Students studied how the compiler affects machine performance by comparing compilations of a program: one compiled specifically for the UltraSPARC, and another compiled for older models of the SPARC. Two different compilers were used (Sun & GNU) on two multimedia applications (audio & video) compiled for different architectures using integer or floating-point multiplication. The number of pipeline stalls and type of stall for each instruction were measured. The results showed that the type of stall affects performance and clock cycles per instruction (CPI). The types of stalls found for the audio program *gsm* are shown in Figure 3. The vertical axis is the percentage of CPI accounted for by the stall. Analysis cannot be presented here, but one can clearly see a wealth of data in this figure.

#### **Incremental Sampling Method**

One group wished to regularly sample a run to measure cache performance with respect to time. To accomplish that task the group developed Incremental Sampling Method (ISM), a procedure that can be used to periodically sample the registers. ISM works by creating a separate thread that sleeps using the UNIX sleep() call and then wakes up to read the PIC register. Figure 1 shown earlier presents data taken with PERFMON and ISM from runs of SPEC 95's 129.compress. It is easy to see that trends exist in the data.

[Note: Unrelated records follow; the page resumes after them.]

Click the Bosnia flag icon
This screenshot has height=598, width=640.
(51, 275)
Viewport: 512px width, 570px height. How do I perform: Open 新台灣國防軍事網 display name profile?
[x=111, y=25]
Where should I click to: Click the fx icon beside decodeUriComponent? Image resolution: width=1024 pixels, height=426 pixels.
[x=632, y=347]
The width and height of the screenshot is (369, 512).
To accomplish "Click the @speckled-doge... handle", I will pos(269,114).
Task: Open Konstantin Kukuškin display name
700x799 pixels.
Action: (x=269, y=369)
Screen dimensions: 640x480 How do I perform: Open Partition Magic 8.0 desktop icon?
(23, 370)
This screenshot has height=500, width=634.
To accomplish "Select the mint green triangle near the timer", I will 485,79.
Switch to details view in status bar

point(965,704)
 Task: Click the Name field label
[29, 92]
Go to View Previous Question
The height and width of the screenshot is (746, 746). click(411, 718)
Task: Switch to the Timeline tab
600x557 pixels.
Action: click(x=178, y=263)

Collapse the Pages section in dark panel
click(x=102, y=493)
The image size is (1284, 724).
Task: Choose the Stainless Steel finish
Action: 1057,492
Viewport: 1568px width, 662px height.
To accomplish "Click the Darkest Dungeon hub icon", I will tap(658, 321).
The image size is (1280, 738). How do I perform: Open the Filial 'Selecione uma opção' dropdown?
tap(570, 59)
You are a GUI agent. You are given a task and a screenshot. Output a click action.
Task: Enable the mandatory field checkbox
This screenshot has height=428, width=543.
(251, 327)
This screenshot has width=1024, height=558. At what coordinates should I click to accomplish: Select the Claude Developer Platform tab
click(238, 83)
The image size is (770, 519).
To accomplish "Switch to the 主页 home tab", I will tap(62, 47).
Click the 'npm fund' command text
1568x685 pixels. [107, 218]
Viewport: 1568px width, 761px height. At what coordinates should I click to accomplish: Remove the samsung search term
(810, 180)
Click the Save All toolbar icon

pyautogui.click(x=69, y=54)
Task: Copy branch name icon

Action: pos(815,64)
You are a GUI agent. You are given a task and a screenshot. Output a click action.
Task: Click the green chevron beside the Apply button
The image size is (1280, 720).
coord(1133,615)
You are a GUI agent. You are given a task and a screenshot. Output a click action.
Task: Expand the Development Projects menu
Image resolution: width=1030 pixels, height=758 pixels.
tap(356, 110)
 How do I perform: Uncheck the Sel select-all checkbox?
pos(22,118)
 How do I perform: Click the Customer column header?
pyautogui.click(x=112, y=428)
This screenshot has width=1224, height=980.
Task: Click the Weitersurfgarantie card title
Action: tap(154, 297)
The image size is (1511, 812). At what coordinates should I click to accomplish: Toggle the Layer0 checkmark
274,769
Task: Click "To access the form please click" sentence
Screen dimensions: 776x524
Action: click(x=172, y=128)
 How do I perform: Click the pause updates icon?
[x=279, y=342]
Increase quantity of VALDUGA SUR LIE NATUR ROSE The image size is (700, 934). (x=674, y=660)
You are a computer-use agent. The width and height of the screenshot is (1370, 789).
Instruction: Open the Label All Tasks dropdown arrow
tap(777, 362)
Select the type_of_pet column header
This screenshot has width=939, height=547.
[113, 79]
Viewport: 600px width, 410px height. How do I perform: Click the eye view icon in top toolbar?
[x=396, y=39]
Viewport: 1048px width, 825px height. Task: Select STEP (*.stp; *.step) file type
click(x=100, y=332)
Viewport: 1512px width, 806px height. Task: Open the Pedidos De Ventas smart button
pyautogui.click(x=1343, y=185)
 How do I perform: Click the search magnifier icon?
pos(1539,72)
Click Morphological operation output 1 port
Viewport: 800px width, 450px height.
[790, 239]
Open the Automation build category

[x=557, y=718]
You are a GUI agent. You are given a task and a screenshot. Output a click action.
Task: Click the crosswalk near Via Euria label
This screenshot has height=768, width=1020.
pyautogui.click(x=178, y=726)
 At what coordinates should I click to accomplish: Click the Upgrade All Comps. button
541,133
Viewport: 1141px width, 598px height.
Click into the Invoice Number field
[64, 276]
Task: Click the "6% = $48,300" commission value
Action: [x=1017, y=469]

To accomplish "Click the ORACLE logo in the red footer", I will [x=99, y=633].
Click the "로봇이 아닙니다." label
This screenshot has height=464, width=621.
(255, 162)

The same group used PERFMON and ISM to illustrate the effect of context switches (Figure 4). A small program that uses a loop to access sequential elements of an array produced the readings in the left figure. When the UNIX facility *top* is run (*top* periodically gives a list of the top 18 processes) in the background and the looping program was run, the right figure was produced. The *top* facility updates the display of processes every 5 seconds, and the spikes occur approximately every 5,000 milliseconds (5 seconds). The large spikes in the right figure indicate where a context switch occurred as *top* took the CPU to list the processes.



Figure 4: The Data cache read hits without top running and with top running

#### Conclusion

Performance monitors can be used in multiple ways; hardware design and analysis, software design and analysis, and as an educational tool. Students can gain valuable knowledge from monitoring the performance of a CPU. Even students that do not become chip designers will benefit because the performance of a chip is closely tied to other aspects of computer science. Also, it allows students to explore the design process—a process that translates to other areas such as software engineering.